Question

If $A+B+C=\pi $, prove that $\cos 2A+\cos 2B-\cos 2C=1-4\sin A\sin B\cos C$.

Answer 1

Hint: For solving this question we will use some trigonometric formula like formula for $\cos C+\cos D$, $\cos C-\cos D$ and $\cos 2\theta $ for simplifying the term written on the left-hand side. After that, we will prove it equal to the term on the right-hand side.

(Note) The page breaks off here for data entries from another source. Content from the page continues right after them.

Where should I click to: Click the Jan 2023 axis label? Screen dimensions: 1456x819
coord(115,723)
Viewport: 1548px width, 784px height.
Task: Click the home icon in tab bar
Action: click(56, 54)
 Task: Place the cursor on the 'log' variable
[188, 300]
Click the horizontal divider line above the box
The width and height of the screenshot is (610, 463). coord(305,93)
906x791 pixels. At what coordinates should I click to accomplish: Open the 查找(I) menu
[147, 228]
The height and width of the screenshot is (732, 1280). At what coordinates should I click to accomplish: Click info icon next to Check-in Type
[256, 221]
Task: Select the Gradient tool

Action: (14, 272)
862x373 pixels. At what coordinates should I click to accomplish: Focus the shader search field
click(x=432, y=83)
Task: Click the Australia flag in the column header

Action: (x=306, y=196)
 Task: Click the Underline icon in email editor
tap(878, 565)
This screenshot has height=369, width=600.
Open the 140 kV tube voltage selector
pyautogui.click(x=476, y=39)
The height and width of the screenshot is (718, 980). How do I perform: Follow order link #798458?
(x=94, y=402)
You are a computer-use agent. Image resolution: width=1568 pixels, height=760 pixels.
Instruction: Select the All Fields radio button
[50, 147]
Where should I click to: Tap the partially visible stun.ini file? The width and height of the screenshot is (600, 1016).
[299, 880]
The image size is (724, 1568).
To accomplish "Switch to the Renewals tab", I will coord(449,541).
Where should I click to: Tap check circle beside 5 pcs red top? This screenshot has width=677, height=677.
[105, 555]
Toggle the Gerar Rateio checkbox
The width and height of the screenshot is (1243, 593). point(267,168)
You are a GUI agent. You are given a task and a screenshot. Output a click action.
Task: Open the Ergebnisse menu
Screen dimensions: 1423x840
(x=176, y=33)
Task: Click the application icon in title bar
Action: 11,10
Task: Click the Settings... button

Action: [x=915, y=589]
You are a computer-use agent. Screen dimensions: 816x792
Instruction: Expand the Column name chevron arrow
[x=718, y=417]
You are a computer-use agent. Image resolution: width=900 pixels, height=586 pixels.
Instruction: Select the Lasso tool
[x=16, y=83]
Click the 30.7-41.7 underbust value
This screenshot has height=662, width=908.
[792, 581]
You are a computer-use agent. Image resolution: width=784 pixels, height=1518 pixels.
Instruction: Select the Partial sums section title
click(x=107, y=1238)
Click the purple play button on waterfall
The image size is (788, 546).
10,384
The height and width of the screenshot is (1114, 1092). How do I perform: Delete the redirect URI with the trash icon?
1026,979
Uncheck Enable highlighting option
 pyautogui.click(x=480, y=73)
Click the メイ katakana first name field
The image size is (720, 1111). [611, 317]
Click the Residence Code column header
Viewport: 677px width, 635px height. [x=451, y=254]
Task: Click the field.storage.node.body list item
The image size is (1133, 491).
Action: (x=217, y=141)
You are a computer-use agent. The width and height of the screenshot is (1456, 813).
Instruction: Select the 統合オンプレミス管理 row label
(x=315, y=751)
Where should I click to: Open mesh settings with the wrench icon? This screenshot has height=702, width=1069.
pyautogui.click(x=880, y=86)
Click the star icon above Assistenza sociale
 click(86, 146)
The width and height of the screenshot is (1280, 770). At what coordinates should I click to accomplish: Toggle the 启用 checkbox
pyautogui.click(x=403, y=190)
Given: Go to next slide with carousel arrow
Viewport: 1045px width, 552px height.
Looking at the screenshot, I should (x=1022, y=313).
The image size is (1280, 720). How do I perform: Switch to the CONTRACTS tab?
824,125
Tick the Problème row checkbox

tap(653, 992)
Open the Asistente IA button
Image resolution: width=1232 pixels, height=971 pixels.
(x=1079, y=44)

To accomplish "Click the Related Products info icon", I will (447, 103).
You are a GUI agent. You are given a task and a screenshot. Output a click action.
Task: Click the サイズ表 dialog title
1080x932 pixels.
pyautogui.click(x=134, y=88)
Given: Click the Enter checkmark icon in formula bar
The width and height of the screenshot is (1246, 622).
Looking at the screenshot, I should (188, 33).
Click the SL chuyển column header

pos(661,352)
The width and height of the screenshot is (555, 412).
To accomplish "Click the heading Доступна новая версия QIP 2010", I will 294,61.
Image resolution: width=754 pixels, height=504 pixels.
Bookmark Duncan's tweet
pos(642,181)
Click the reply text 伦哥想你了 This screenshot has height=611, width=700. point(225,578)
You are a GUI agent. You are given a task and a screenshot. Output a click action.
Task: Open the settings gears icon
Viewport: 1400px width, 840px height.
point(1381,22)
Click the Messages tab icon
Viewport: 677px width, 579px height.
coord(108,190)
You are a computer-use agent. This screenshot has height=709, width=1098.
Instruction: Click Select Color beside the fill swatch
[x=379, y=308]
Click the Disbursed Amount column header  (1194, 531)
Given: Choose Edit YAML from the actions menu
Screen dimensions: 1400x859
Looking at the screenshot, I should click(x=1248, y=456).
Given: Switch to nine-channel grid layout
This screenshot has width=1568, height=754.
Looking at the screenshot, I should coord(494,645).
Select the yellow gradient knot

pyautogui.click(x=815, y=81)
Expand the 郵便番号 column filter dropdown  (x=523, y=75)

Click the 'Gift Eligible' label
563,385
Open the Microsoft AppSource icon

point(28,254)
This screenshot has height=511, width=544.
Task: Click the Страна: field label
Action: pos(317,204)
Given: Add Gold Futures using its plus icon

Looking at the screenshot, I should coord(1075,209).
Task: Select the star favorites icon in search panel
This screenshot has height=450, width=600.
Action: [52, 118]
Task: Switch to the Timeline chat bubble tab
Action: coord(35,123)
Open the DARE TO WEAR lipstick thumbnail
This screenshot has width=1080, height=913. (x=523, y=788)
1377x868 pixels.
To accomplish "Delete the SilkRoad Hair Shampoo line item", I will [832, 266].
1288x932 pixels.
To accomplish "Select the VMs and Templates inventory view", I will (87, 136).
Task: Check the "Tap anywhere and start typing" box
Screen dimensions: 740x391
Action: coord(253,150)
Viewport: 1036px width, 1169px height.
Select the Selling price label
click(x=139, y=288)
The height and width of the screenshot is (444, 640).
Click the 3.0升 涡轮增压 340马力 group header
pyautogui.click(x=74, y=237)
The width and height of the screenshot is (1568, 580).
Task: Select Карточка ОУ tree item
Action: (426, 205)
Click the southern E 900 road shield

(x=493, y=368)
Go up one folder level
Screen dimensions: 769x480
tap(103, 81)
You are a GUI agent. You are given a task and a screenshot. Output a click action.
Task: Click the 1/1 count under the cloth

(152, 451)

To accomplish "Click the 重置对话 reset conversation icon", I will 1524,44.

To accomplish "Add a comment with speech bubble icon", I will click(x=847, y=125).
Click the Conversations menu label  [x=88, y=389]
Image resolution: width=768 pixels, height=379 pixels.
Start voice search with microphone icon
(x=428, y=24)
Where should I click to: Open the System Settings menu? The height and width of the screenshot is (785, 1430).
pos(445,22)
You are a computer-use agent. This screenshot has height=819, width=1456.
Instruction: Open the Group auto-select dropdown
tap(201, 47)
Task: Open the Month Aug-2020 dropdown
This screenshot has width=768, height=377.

Complete step-by-step answer:

Given:

It is given that if $A+B+C=\pi $ and we have to prove the following equation:

$\cos 2A+\cos 2B-\cos 2C=1-4\sin A\sin B\cos C$

Now, before we proceed we should know the following four formulas:

$\begin{align}

  & \cos C+\cos D=2\cos \left( \dfrac{C+D}{2} \right)\cos \left( \dfrac{C-D}{2} \right)....................\left( 1 \right) \\

 & \cos C-\cos D=-2\sin \left( \dfrac{C+D}{2} \right)\sin \left( \dfrac{C-D}{2} \right)...................\left( 2 \right) \\

 & \cos 2\theta =2{{\cos }^{2}}\theta -1.........................................................\left( 3 \right) \\
 & A+B+C=\pi \\

 & \Rightarrow A+B=\pi -C \\

 & \Rightarrow \cos \left( A+B \right)=\cos \left( \pi -C \right)=-\cos C..............................\left( 4 \right) \\

\end{align}$

Now, we will be using the above four formulas to simplify the term on the left-hand side to prove the desired result.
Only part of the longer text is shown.